Cache.layered(path) with no semantic= is just an exact FileSystemCache — but the form survives later upgrades without changing the call site.

cache= is an argument on the recognizer factory; it is also accepted as .recognize(stage, cache=...) in the fluent builder. The cache is not a global — different recognisers in a fallback chain can keep their hits separate.

class Cache(Engine, Protocol):
name: str
async def get(self, key: CacheKey) -> CacheHit | None: ...
async def put(self, key: CacheKey, recognition: Recognition) -> None: ...

CacheHit carries both the recognition and the provenance (which tier hit, similarity score, original key). The pipeline records this in events and on the recognition.cache slot so a UI can render hit/miss.

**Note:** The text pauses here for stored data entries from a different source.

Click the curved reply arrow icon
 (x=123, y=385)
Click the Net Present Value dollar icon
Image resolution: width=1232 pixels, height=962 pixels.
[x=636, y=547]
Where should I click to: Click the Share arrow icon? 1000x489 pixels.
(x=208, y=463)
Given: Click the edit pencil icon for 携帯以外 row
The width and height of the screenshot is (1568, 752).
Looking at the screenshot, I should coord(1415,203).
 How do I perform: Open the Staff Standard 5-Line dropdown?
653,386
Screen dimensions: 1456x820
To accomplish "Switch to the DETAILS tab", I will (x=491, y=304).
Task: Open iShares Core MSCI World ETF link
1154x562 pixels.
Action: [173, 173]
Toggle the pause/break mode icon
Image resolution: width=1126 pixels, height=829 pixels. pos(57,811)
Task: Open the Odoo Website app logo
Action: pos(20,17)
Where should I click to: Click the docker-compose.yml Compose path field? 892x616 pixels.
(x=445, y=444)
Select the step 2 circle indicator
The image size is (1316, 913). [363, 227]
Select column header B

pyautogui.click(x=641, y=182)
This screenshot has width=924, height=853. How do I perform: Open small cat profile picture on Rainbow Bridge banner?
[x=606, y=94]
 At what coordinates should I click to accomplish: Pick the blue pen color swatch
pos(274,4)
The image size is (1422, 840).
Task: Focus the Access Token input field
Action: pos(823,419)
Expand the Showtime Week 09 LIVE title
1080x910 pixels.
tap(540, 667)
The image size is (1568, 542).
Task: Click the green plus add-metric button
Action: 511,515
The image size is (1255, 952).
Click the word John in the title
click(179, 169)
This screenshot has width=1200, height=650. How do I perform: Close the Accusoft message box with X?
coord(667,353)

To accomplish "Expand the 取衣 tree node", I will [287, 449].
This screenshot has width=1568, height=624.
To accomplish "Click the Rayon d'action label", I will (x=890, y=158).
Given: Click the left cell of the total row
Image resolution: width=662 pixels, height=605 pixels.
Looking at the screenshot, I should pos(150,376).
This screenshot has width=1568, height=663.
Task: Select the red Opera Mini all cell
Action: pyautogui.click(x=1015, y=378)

There is no clever invalidation. The cache key includes the recognizer name, version, and prompt hash — bumping any of those is the invalidation.

Two patterns:

  • Prompt change — set a new Prompt or bump its version. Old entries remain on disk but never match.
  • Forced refresh — pass cache_policy="bypass" to a single pipeline(doc) call to skip lookups for that run only. Writes still happen, so subsequent runs benefit.
  • Cache.fs(...) stores one small JSON per entry under path/. Cleanup is the caller’s job — most users let it grow forever and accept the inode cost.
  • Cache.vector(...) stores embeddings.npy + responses.json. Memory is O(entries × dim × 4 bytes); 100k entries × 1024 dim ≈ 400 MB.
  • Outputs flagged Capability.HANDWRITING. Handwriting recognisers tend to be context-sensitive; caching them produces brittle results.
  • Anything where the recognised text is itself the cache key. Caches consult the image, not the text.

Implement the protocol. Two patterns are common:

  • Redis exact cache — for shared workers. Five lines on top of redis.asyncio.
  • pgvector semantic cache — for systems that already run Postgres. Replaces the in-memory NumPy index.

Both are trivial to write against the protocol; Cache.redis(...) ships in core for the first case.